[OBJECTIVE]
Carry on the piece below about Elizabeth Warren's early life, starting right after its final sentence.

[EXCERPT]
********
Based on the amount of emails I’ve received about Elizabeth Warren from various feminist and women’s organizations, I feel like she’s the political poster child for women’s rights.
I’m certainly impressed with Warren. She was born in 1949, so she was raised in the “occupation: housewife” era. When her working class father had a heart attack, he was not able to support the family anymore, so she and her mother had to go to work. Despite her responsibilities at home, she was an extremely successful student: at age 16, she was awarded a full debate team scholarship at George Washington University.
A boy in her situation probably would have graduated after four years, gone on to get a masters or law degree, and become a professional supporting a family. This was not the road Warren took. Although she aspired to be a teacher, she dropped out after two years at GW to marry her high school sweetheart.
********
[DATA BLOCK]
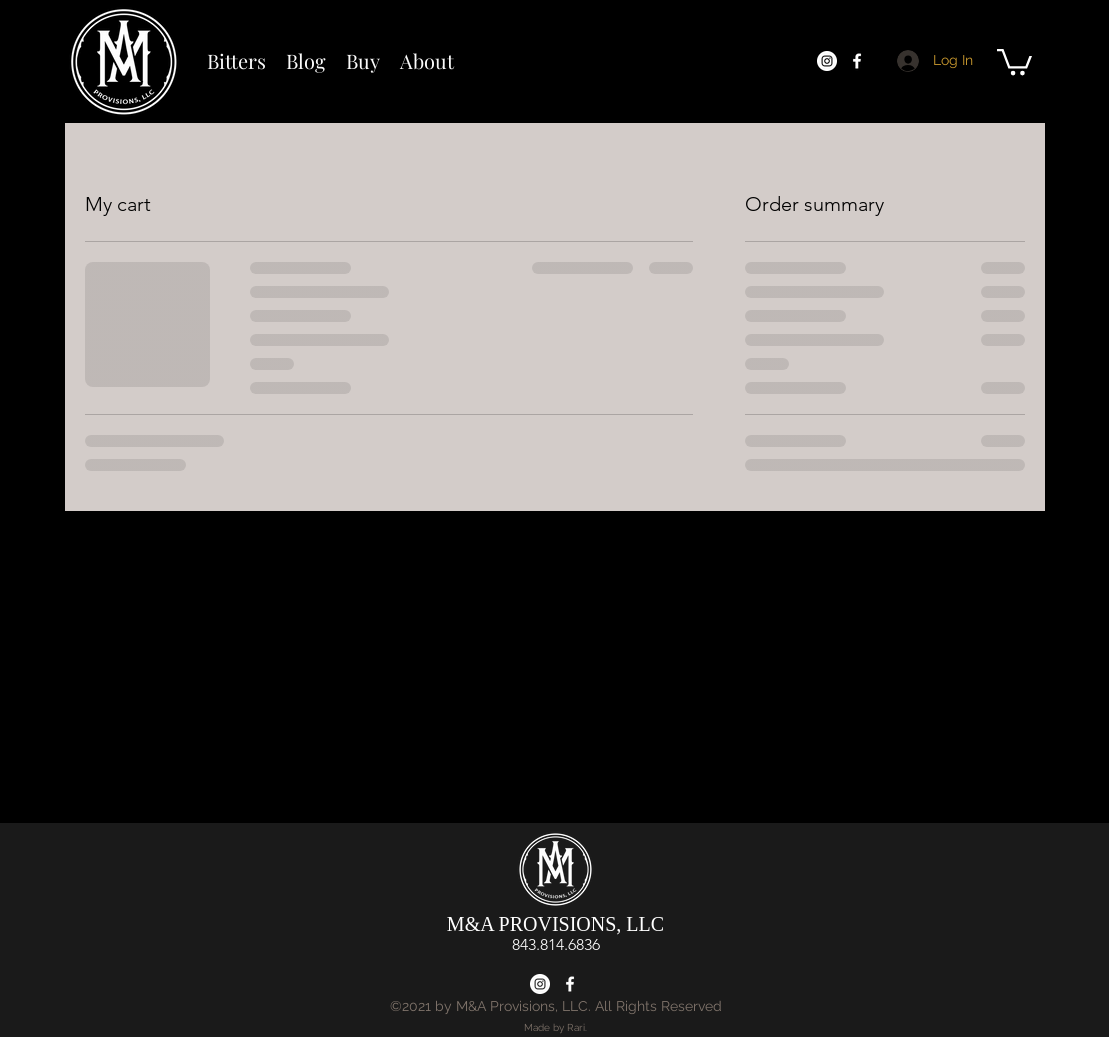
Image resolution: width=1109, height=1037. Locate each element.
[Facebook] (857, 61)
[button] (1014, 60)
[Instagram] (827, 61)
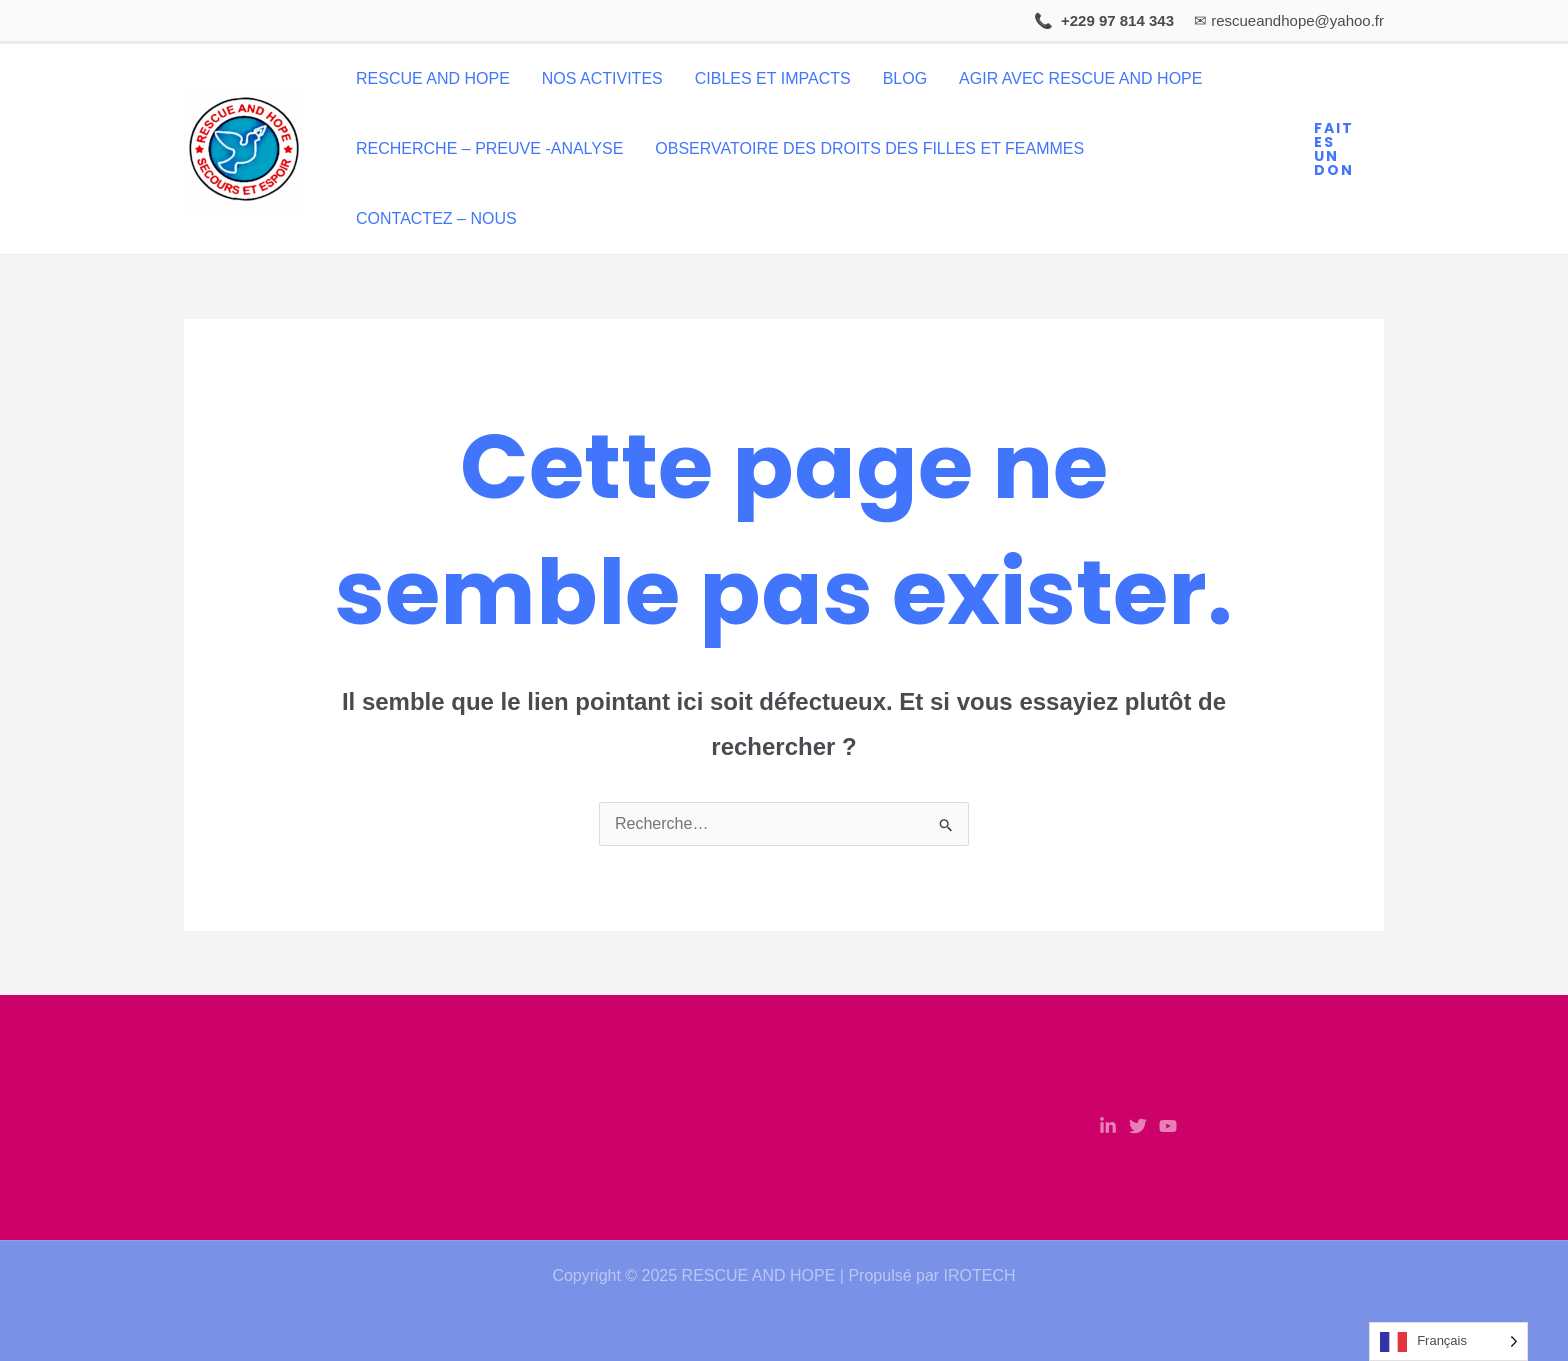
********
[ANSWER TO THE TASK]
After teaching on and off for a few years, her friends encouraged her to go to law school. She listened to their advice and got her degree from Rutgers, where she was an editor of the Law Review. After divorcing in 1978, Warren went on to teach law at several universities across the country while doing research on personal finance and the economy.
Her work was so influential that she was asked to advise the National Bankruptcy Review Commission (NBRC), where she drafted the NBRC’s report opposed laws that restricted people’s right to file for bankruptcy. She was also a member of the FDIC’s Advisory Committee on Economic Inclusion (which advises the FDIC regarding access to banking services) and the National Bankruptcy Conference (which advises Congress about bankruptcy law). While doing all this, she wrote dozens of articles and six books (including The Two-Income Trap). All of these activities landed her on television to discuss the economy and bankruptcy several times.
She began her governmental/political career in 2008, when Majority Leader Harry Reid appointed her to chair the Congressional Oversight Panel (COP). The COP reviews the state of the markets, the regulatory system, and the Treasury Department’s management of the Troubled Asset Relief Program (TARP) and presents its findings to Congress every month. In 2010, because of her lobbying, the Consumer Financial Protection Bureau (CFPB) was established with Warren as its director.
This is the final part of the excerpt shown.